Although most of the oxygen your skin needs comes by way of the bloodstream, the skin also helps itself to as much as 2 1/2 percent of the body’s total oxygen from the air by direct absorption. Skin also directly eliminates almost 3 percent of the body’s carbon dioxide waste. Generally, this direct oxygen intake is used only by the epidermis, where it helps to break down nutrients for cell use at the basal layer and to eliminate wastes. But in an emergency, when the body is short of oxygen, skin respiration can increase in order to partially oxygenate the blood as well. This ability of the skin to take in oxygen directly from the air appears to play an important part in maintaining its health and beauty. In the words of one oxygen researcher, Goldschmidt, “There is no doubt in my mind that skin respiration as such, and all our concern for its perfect function, is vital to health, life, even beauty . . . the retention, holding back of exhaling carbon dioxide must produce a toxic condition in the body which is supposed to be discharged by way of normal respiration through the skin. If such unloading of carbon dioxide is made impossible, the condition of health suffers.”
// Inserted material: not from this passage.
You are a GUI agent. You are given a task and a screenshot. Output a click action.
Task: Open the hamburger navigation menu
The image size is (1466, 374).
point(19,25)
Yet how many women do let their skin breathe? We are taught to cover the face day in and day out with cosmetic products, many of which form a heavy, occlusive film on the surface of the skin that severely impedes the natural exchange of gases through the skin’s surface. And in some cosmetic products too high a concentration of preservatives can cut down the skin’s ability to inhale. (In the rest of the body we wear layer upon layer of clothing, much of it made from synthetic materials, which also tend to restrict this skin breathing process. All this, together with the fact that few women breathe deeply and fully even through their lungs, means that they may be severely depriving the skin of vitality both from inside and out.
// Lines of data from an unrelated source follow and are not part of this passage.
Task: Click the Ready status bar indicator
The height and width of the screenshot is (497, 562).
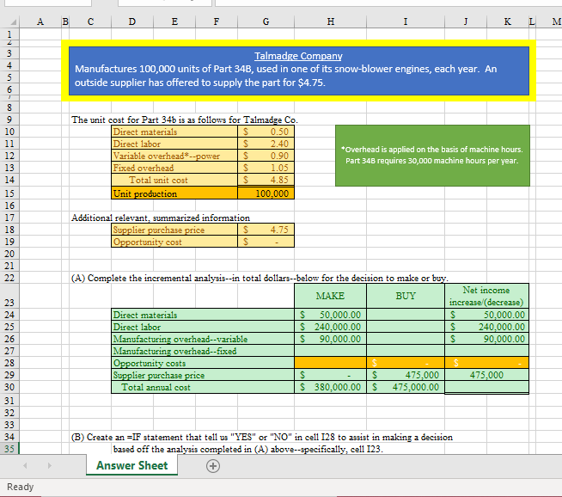Action: pyautogui.click(x=20, y=487)
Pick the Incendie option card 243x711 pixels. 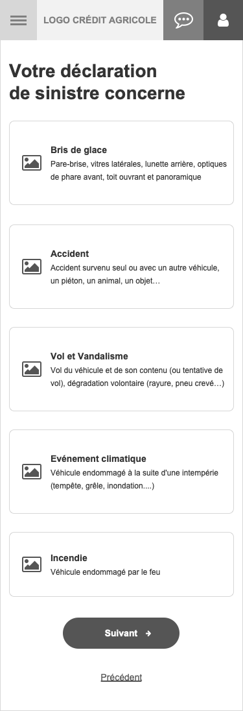[x=122, y=564]
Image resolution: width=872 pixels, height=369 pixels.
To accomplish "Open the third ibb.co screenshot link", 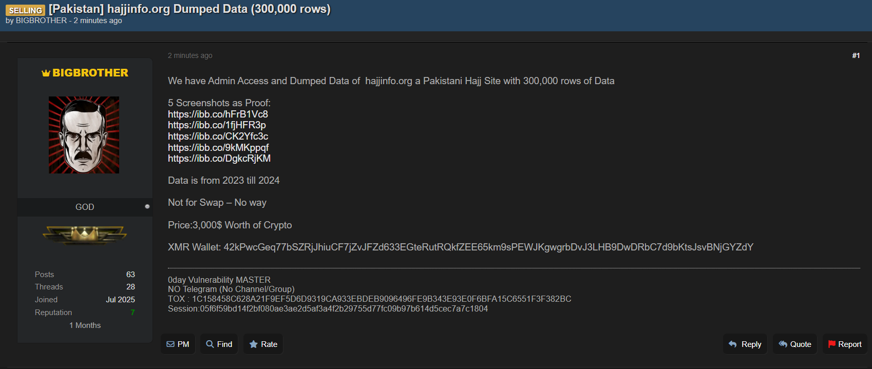I will pyautogui.click(x=218, y=136).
Recently cosmetic manufacturers have begun to produce products— foundations and water-in-oil moisturizers—that do not interfere with the skin’s air absorption. There are also several good treatment creams for older skin that contain ingredients designed to stimulate the skin’s use of oxygen, which can be particularly helpful in aging skin. But whatever products you use on your skin, give it time to rest some of each night by cleansing it thoroughly and then leaving it free. For instance, there is no reason to wear a night cream all night long. With any treatment product you put on your skin, the lion’s share of what the skin will pick up is taken in during the first twenty minutes after you apply it. Leaving it on longer than that is a waste of time.
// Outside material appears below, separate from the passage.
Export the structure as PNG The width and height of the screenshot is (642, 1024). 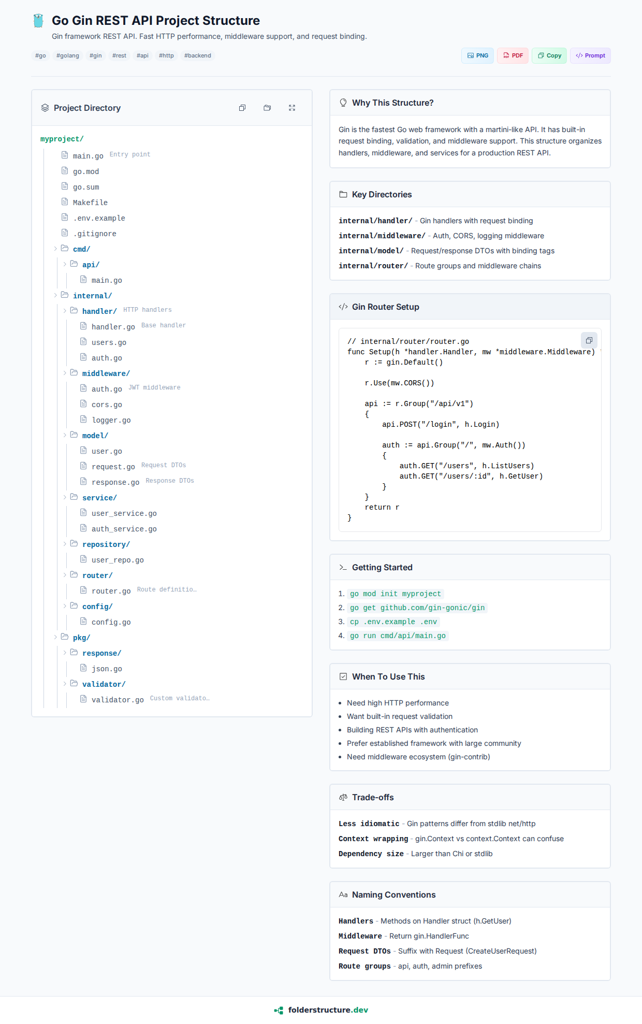coord(477,55)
A night cream or a treatment oil or a mask can be applied after cleansing, for instance, left on for fifteen minutes to half an hour, and then removed before bedtime, so that your skin will be left free to breathe throughout the night.
On the other hand there are also useful tools for encouraging the skin cells’ use of oxygen. As your skin begins to age, its respiration slows down so dramatically that by the time you are sixty your skin may be taking in only half as much oxygen as a teenager’s. At that stage it is helpful to take adequate supplies of pantothenic acid and the other B-complex vitamins and to use products containing placental extracts on the skin’s surface.
The skin on the rest of your body needs air too. Traditional European naturopathic methods of treatment have for years insisted on “air baths” as a means of increasing resistance to disease and strengthening the whole body. Patients are exposed to air in the nude or near nude for a specific period of time daily and even in cold weather. The treatment is even used with babies and small children, for colds and other infections. Practitioners claim that one of the main reasons women tend to feel so well during the summer months, while they are on the beach, is simply that their skin’s surface is exposed to the air for long periods of time and that, although the sun’s ultraviolet rays are destructive to skin tissue, the air exposure does it nothing but good: helping to clear up rough patches, lending a youthful glow to skin from improved circulation and better use of oxygen in the cells, and even, they say, revitalizing the whole body. They recommend spending from five to fifteen minutes a day (depending on the temperature) unclothed in the air—preferably outside or if that is not possible at least in a room in which the windows are wide open. They also recommend sleeping in a well-ventilated room. However you do it, find a way to set your skin free in the air for a few hours in every twenty-four.